La répercussion de cette augmentation ne sera pas uniforme. Les petites entreprises et les abonnés non résidentiels verront leurs factures augmenter de 5,2 à 8 %. Par exemple, une boulangerie pourrait subir une hausse mensuelle de 116 euros.

Des variations selon le type de logement

Les logements d’une pièce chauffés au gaz connaîtront une hausse de 4,5 euros par mois, tandis que ceux chauffés à l’électricité verront une augmentation de 8,3 euros par mois. Une maison de 4 pièces chauffée au gaz (consommation annuelle de 3,7 MWh) subira une hausse de 7,6 euros par mois, contre 17,8 euros pour une maison similaire chauffée à l’électricité (consommation annuelle de 9 MWh).

Le gouvernement avait promis que le tarif réglementé de l’électricité ne dépasserait pas 10 %. Cependant, les 400 000 foyers bénéficiant de la formule « effacement jour de pointe » subiront une augmentation de 10,1 %, les incitant à réduire leur consommation lors des pics de demande nationale.

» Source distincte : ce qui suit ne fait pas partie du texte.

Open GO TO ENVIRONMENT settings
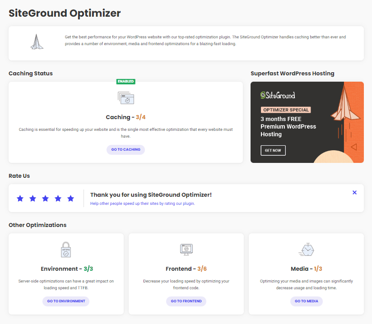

Qu’est-ce qui explique celA ?

Les prix mondiaux du pétrole ayant diminué depuis septembre, les coûts des carburants et du gaz ont baissé. Néanmoins, pour le gaz, il faut considérer le quasi-doublement de la taxe d’accise, passée de 8,37 € à 16,37 €/MWh depuis le 1er janvier. Un consommateur moyen paierait 96 € supplémentaires pour une facture annuelle de 1 260 €.

Les tensions croissantes en mer Rouge, en lien avec le conflit israélo-palestinien, exacerbent les inquiétudes concernant l’énergie. Paolo Gentiloni, commissaire européen à l’Économie, a exprimé sa préoccupation quant aux répercussions de ces tensions sur l’économie et l’énergie.

La stabilité des prix en dit long

En janvier 2024, l’inflation annuelle s’établissait à 4,3 %. Les prix de l’alimentation restent stables depuis neuf mois, et ceux des carburants baissent. Toutefois, des hausses sont observées dans d’autres secteurs, notamment l’électricité.

Depuis mai dernier, les prix alimentaires se sont stabilisés. Les négociations commerciales en cours pourraient entraîner des hausses de tarifs pour compenser les coûts croissants. La Fédération des entreprises et entrepreneurs de France (FEEF) rapporte des demandes de hausse de 3,5 % de la part des fournisseurs PME-ETI.

Michel-Édouard Leclerc, du groupe E. Leclerc, indiquait que 2024 verrait des hausses, notamment sur les produits énergétiques, malgré certaines baisses.